Data provided:
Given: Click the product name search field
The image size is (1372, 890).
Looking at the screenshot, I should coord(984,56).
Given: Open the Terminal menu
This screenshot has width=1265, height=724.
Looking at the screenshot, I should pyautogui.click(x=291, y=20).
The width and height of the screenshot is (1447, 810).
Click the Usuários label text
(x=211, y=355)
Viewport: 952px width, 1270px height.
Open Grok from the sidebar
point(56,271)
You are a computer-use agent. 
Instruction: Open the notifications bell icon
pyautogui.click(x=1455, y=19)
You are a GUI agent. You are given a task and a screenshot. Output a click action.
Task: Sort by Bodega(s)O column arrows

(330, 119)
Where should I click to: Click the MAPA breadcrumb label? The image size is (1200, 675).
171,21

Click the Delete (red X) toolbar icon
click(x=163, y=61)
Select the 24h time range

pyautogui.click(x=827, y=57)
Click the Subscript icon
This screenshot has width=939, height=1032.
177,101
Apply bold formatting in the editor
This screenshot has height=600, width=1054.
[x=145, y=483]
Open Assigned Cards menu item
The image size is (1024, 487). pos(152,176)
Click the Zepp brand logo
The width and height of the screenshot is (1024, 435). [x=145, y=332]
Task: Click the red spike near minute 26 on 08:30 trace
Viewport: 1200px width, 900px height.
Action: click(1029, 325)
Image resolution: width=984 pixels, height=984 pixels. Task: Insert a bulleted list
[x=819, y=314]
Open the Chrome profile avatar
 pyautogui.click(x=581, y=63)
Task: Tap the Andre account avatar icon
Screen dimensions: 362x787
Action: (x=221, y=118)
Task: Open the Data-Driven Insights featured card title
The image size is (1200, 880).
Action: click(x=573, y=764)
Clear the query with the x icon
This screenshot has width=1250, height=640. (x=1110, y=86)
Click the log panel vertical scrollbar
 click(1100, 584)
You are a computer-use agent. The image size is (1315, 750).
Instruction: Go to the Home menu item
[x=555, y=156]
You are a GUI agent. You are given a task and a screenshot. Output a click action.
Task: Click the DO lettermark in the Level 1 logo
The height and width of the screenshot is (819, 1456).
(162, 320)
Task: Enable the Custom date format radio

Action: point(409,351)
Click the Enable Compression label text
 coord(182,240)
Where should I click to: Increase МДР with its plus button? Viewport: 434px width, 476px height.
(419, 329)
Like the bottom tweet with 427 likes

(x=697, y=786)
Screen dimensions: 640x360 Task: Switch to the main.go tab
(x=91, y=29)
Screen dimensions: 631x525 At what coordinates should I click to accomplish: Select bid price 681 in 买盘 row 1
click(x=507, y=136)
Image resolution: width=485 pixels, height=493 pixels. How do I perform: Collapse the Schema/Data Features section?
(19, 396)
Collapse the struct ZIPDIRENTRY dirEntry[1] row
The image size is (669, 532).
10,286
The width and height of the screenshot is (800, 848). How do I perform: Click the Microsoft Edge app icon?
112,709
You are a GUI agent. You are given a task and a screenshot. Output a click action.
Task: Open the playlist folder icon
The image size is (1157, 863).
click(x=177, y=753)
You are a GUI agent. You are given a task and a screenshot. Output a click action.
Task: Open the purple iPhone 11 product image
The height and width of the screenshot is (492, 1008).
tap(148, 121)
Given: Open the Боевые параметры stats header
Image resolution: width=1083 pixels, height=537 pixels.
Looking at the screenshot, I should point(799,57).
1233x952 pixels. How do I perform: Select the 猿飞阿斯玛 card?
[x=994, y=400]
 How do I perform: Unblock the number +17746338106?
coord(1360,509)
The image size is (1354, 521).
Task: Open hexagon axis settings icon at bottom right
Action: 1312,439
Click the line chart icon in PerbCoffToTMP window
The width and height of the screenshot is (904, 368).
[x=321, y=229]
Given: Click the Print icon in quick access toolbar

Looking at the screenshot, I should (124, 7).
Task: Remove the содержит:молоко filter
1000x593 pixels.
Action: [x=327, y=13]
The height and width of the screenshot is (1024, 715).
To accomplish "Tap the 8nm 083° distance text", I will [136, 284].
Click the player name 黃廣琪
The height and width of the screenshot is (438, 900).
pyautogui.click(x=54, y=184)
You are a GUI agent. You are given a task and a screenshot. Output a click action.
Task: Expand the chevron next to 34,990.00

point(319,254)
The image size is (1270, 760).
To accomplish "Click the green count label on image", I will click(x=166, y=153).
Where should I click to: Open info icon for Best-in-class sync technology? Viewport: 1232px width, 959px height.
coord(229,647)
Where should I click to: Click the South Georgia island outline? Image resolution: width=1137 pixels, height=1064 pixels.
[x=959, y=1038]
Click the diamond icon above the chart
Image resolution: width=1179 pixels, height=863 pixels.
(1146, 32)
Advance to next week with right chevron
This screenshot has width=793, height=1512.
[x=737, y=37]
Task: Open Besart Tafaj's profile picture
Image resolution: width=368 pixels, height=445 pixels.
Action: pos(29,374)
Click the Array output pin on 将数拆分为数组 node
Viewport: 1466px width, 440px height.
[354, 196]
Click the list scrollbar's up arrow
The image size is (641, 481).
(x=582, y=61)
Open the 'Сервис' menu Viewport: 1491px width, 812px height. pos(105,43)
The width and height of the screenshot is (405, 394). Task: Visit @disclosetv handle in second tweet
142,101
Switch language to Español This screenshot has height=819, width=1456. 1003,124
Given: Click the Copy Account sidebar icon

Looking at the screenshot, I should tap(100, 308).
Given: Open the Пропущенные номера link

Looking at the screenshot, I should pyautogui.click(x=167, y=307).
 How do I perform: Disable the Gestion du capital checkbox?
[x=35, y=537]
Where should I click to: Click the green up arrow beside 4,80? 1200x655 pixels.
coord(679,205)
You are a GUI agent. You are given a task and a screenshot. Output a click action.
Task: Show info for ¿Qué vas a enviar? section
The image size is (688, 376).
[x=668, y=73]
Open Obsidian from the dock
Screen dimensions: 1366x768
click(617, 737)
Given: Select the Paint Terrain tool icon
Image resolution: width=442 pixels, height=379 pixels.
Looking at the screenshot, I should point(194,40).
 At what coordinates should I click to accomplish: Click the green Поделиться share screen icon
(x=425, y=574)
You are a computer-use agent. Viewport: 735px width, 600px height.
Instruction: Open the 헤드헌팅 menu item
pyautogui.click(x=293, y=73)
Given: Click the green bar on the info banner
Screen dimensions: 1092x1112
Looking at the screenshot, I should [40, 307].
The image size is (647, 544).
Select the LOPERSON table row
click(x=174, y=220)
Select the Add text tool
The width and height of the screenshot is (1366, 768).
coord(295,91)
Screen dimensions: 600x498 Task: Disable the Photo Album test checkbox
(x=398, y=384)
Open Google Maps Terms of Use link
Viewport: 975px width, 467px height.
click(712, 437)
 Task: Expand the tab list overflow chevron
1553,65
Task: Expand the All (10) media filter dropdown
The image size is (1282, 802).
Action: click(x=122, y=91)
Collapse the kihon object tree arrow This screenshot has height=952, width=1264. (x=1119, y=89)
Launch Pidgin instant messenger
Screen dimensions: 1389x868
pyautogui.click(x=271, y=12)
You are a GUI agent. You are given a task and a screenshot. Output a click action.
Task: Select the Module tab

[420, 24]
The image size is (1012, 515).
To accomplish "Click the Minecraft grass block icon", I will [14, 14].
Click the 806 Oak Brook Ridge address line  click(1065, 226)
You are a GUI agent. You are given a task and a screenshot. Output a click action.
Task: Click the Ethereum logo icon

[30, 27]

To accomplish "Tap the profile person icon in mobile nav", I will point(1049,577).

The task:
Scan the material for lines holding the word "filter", count them, and give the result alone.

Answer to this exercise:
2